What to do: Send back exactly the lines from the opening line of the records below through the one with "Pasta dishes (19, 2272)".

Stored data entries
[Start of section]

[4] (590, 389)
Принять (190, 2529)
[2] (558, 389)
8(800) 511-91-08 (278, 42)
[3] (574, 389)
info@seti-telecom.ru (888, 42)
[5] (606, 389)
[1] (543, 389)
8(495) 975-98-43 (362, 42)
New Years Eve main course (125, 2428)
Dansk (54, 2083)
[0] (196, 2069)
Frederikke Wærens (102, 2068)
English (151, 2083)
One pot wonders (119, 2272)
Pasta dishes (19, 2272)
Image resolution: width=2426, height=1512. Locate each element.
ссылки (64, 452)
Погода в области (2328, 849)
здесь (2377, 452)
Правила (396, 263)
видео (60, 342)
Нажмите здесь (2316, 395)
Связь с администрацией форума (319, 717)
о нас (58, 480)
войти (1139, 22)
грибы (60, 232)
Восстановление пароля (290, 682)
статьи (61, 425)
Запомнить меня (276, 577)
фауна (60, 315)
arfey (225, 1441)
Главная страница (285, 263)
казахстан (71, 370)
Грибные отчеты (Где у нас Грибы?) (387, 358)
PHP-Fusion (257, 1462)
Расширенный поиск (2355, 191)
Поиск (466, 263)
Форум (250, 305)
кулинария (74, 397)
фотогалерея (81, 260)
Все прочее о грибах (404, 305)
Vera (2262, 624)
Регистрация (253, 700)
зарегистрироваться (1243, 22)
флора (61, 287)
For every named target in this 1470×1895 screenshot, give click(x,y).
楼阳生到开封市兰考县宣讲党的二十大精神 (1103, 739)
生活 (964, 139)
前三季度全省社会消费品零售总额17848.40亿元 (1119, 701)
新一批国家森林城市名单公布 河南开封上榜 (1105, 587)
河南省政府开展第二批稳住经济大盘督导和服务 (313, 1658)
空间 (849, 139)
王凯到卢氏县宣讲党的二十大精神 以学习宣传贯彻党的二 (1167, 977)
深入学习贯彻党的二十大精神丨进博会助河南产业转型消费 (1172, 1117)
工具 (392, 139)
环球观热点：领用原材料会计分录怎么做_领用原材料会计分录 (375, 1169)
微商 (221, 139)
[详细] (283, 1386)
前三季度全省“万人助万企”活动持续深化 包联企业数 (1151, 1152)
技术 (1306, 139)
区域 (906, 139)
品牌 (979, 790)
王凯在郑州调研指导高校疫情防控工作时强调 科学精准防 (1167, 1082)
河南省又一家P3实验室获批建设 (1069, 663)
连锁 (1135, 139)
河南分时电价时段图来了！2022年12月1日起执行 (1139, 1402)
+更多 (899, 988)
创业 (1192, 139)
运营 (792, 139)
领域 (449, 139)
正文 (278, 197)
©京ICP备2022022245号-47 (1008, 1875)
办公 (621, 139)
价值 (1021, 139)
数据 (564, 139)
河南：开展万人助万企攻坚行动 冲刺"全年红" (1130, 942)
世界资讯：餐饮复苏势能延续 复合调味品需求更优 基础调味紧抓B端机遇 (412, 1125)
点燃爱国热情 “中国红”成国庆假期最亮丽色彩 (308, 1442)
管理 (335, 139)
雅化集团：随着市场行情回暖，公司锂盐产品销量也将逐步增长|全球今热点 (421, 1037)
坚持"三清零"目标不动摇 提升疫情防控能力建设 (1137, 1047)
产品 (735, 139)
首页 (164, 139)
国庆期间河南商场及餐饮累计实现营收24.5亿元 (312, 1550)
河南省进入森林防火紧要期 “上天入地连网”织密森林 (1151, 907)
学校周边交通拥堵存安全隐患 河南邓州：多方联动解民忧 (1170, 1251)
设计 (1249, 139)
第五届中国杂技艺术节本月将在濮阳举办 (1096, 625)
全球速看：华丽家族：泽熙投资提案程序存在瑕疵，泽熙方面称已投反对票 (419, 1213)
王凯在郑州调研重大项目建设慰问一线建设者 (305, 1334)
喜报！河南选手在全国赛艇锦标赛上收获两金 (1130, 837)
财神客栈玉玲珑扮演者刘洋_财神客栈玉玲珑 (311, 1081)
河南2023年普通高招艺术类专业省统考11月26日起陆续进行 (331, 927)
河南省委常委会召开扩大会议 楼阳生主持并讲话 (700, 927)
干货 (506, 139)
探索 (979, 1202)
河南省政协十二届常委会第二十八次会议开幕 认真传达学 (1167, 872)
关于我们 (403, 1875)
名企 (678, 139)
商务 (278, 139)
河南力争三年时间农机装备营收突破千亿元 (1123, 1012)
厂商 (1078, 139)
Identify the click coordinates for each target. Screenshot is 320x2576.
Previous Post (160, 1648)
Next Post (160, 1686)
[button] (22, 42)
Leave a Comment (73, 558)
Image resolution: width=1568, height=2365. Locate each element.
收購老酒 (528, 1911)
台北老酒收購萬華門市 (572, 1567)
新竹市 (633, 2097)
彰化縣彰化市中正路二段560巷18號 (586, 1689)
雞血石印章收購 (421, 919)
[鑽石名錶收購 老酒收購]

[End of section]

Reply:
[4] (590, 389)
Принять (190, 2529)
[2] (558, 389)
8(800) 511-91-08 (278, 42)
[3] (574, 389)
info@seti-telecom.ru (888, 42)
[5] (606, 389)
[1] (543, 389)
8(495) 975-98-43 (362, 42)
New Years Eve main course (125, 2428)
Dansk (54, 2083)
[0] (196, 2069)
Frederikke Wærens (102, 2068)
English (151, 2083)
One pot wonders (119, 2272)
Pasta dishes (19, 2272)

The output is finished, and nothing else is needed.